AML-143 Trial in Progress: Phase Ib/II Study of Siremadlin in Combination With Venetoclax + Azacitidine in Patients With Acute Myeloid Leukemia (AML) Who Are Ineligible for Intensive Chemotherapy (IC)

Treatments for AML patients unfit for IC are limited. Venetoclax+hypomethylating agents (HMAs) demonstrated improved survival; however, relapse rates are high, and most patients remain measurable residual disease (MRD) positive. Siremadlin is a selective inhibitor of the tumor protein 53 (p53)-murine double minute-2 (MDM2) interaction. AML patients treated with siremadlin experienced a tolerable safety profile and preliminary antitumor activity in a Phase I study (NCT02143635). Initial results from a Phase lb study exploring siremadlin+venetoclax showed promising antileukemic activity in patients with relapsed/refractory AML (NCT03940352). To describe the study design of a Phase lb/II study assessing the safety and efficacy of siremadlin+venetoclax+azacitidine in AML patients unfit for IC (NCT05155709). The study will consist of a safety run-in (part 1) and an expansion phase (part 2). Adult AML patients unfit for IC due to age (≥75 years) or comorbidities are eligible. Patients with TP53 mutation or del17p are excluded. Two subpopulations will be evaluated: patients with prior suboptimal response (no CR, CRh, CRi, or morphologic leukemia-free state) after 2-4 cycles of first-line venetoclax+azacitidine (Arm 1) and patients with newly diagnosed AML with high-risk features that confer a low likelihood of response to venetoclax+HMAs (adverse genetic risk stratification per European Leukemia Network, 2017; Arm 2). Safety run-in/part 1: siremadlin 20 or 30 mg from Day (D)1 to D5 in each 28-day cycle with venetoclax+azacitidine. Arm 1: patients will continue receiving their tolerated venetoclax+azacitidine doses prior to study enrollment.

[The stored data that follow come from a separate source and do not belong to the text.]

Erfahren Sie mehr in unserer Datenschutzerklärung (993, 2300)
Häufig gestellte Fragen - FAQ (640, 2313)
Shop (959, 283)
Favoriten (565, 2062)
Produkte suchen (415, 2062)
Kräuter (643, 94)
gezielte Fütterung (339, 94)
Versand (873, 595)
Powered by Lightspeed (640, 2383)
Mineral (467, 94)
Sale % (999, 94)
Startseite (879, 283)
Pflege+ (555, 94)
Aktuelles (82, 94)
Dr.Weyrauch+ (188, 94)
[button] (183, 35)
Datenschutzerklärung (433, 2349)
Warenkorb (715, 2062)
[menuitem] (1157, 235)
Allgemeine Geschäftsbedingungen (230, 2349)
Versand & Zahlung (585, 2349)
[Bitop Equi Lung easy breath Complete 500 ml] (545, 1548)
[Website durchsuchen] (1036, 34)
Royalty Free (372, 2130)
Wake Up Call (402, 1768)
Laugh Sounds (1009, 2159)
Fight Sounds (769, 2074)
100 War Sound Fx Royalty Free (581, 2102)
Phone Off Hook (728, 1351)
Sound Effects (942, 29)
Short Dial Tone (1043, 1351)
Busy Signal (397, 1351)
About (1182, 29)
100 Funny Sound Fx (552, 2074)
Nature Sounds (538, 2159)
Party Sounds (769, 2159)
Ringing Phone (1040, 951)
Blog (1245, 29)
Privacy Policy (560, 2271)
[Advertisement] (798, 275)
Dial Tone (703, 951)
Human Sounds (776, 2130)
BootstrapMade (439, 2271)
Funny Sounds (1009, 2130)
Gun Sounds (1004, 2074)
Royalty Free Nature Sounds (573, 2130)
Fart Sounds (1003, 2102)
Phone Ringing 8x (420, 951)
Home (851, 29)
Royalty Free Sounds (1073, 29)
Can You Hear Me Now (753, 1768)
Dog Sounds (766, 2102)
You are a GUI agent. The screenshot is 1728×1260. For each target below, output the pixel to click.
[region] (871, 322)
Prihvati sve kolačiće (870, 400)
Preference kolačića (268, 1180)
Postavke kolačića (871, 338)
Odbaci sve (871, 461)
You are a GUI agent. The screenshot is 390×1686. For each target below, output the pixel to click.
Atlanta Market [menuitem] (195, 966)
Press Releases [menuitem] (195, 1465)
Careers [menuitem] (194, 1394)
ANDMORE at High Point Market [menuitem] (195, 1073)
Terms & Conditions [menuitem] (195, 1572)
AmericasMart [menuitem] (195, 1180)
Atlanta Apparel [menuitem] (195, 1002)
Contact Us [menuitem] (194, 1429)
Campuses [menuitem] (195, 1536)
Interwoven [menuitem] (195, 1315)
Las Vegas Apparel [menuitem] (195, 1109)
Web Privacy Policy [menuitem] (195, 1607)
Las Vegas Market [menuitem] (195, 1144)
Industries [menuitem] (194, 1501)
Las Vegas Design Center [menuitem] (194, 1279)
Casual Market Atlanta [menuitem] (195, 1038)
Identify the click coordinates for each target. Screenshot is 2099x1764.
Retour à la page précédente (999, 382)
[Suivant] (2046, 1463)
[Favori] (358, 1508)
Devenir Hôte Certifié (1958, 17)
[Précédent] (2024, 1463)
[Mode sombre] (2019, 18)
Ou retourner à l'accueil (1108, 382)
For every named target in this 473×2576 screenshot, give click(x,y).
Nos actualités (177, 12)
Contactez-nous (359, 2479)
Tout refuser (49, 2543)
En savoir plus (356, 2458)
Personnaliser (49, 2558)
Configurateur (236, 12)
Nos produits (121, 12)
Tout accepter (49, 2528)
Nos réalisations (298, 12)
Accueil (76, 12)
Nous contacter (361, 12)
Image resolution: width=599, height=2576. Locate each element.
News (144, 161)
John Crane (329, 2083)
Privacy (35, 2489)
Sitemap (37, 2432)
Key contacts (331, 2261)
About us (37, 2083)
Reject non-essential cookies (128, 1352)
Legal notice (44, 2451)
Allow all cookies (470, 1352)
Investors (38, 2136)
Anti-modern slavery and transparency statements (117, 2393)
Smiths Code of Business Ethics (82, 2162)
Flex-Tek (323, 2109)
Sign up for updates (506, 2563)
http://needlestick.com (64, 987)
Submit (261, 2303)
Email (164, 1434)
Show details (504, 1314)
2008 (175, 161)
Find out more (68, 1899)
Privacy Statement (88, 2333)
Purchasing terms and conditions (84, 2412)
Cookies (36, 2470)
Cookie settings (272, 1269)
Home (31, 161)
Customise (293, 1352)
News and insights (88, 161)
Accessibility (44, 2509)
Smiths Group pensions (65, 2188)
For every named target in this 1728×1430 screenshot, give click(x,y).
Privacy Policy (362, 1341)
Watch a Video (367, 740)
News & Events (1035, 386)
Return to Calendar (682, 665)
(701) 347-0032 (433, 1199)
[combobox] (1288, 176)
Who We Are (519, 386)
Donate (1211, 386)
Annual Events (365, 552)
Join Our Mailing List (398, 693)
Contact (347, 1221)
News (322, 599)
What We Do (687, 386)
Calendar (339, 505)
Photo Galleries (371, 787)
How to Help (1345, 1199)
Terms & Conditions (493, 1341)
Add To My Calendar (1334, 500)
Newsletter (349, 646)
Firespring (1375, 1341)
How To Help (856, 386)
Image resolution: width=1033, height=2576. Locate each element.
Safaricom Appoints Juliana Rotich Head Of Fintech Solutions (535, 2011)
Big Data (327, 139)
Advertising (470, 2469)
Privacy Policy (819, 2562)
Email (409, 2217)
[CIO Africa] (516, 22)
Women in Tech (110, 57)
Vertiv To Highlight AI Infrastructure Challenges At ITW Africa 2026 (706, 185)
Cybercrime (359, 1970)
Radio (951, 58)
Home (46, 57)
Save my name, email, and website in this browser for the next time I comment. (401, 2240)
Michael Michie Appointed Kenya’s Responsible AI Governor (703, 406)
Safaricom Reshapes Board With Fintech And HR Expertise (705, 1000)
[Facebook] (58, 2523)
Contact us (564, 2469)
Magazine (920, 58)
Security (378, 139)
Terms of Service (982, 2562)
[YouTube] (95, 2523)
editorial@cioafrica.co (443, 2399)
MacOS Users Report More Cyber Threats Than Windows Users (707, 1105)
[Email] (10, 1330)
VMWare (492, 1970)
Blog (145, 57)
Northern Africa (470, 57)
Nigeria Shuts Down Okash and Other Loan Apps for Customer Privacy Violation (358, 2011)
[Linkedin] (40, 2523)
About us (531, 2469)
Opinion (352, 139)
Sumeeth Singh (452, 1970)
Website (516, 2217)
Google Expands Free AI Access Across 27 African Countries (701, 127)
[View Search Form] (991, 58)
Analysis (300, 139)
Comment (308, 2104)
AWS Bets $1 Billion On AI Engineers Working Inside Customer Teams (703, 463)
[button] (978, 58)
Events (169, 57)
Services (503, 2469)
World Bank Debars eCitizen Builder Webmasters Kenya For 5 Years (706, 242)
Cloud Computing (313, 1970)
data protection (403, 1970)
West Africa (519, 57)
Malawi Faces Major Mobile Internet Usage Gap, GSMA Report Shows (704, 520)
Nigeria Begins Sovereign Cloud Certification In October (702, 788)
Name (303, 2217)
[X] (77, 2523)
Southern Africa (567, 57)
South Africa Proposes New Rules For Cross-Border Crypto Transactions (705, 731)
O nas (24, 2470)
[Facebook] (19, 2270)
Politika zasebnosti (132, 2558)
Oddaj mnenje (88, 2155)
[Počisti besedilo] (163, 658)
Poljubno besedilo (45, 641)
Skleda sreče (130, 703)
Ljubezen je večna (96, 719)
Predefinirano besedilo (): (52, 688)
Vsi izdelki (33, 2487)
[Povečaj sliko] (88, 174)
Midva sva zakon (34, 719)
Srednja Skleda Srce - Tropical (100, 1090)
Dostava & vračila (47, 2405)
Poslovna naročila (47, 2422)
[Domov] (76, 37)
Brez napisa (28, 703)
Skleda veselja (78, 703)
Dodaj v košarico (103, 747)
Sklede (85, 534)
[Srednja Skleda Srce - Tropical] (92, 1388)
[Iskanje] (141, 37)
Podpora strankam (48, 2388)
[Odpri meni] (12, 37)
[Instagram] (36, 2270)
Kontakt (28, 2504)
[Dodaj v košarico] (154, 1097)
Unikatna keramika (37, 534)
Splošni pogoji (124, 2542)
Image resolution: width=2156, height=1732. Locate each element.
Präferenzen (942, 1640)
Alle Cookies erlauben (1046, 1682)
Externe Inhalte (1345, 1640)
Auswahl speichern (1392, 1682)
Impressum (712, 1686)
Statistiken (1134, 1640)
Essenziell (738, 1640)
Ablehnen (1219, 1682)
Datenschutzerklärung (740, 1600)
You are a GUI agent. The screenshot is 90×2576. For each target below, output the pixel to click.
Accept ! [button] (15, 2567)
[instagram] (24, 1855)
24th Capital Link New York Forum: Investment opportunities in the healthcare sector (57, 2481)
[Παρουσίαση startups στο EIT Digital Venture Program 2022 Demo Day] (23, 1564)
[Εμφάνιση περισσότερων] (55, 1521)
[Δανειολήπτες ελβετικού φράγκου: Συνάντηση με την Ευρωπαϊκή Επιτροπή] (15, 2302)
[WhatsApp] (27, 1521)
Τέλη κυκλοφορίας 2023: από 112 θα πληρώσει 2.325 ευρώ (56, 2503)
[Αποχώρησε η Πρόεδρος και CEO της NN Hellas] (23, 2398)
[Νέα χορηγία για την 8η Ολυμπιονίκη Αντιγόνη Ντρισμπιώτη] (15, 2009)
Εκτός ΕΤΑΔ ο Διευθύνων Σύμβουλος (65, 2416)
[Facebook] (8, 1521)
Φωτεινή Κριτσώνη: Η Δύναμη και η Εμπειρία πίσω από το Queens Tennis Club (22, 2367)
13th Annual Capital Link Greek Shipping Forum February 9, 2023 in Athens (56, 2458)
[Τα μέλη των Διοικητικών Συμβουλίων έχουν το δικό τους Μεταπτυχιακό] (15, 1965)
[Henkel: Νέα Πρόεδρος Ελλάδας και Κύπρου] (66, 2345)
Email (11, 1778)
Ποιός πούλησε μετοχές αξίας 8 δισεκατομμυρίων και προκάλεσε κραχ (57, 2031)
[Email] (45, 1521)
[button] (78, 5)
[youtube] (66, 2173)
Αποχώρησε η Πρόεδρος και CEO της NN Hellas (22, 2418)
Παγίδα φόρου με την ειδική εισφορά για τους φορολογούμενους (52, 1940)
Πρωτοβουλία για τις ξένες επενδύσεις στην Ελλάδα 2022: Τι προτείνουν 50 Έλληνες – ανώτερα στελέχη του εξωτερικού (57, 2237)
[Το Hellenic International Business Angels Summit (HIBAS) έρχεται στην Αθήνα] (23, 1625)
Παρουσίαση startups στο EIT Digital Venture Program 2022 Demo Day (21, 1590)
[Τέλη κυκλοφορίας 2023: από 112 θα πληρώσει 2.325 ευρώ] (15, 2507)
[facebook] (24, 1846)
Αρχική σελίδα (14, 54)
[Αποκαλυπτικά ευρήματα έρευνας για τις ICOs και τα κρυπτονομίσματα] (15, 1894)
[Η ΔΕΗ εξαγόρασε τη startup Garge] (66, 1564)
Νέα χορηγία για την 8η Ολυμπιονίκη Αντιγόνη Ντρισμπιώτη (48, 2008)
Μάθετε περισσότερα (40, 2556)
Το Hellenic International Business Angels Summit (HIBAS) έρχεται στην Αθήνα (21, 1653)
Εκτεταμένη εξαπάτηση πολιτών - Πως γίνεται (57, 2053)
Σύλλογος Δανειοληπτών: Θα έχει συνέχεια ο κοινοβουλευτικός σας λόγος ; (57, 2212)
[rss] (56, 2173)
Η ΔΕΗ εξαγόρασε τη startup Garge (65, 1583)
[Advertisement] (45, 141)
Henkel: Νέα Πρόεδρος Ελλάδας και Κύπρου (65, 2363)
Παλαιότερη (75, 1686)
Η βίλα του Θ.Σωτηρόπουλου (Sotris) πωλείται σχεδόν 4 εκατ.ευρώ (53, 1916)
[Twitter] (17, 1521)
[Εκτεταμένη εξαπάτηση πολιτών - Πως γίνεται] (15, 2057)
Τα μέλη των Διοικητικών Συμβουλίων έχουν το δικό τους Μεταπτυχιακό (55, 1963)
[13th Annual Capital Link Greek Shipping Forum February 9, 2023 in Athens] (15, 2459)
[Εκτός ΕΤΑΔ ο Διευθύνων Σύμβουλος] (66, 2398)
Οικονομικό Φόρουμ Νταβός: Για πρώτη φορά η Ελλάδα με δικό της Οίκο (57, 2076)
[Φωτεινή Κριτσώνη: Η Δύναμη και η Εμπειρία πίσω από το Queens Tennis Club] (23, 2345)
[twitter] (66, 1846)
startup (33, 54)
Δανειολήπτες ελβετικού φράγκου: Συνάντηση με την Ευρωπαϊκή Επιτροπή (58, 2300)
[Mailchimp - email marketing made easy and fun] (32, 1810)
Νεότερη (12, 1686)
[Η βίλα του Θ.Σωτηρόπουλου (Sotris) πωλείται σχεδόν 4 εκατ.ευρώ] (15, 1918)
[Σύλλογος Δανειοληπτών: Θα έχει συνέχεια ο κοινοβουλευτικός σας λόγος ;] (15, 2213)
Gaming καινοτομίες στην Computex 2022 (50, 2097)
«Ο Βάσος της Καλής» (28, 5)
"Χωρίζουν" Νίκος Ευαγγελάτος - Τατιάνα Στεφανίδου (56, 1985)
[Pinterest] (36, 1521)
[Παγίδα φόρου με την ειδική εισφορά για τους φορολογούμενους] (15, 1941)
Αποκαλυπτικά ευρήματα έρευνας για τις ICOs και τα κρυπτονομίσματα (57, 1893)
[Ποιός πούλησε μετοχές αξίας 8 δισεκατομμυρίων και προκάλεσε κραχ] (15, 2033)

Arm 2: venetoclax will be increased over 3 days to a target daily dose of 400 mg and azacitidine (75 mg/m2) from D1-D7 or from D1-D5, and D8+D9. Upon confirmation of the recommended dose for expansion (RDE) for each arm, enrollment for the expansion phase/part 2 will open; patients will be treated with siremadlin at the RDE in combination with venetoclax+azacitidine. Primary endpoints: incidence of dose-limiting toxicities (Arms 1 and 2 separately) and CR rate (Arm 1). Secondary endpoints: safety and tolerability; CR rate (Arm 2); CR/CRh and CR/CRi rates, duration of CR, CRi, and CRh; OS; early mortality; MRD; pharmacokinetics.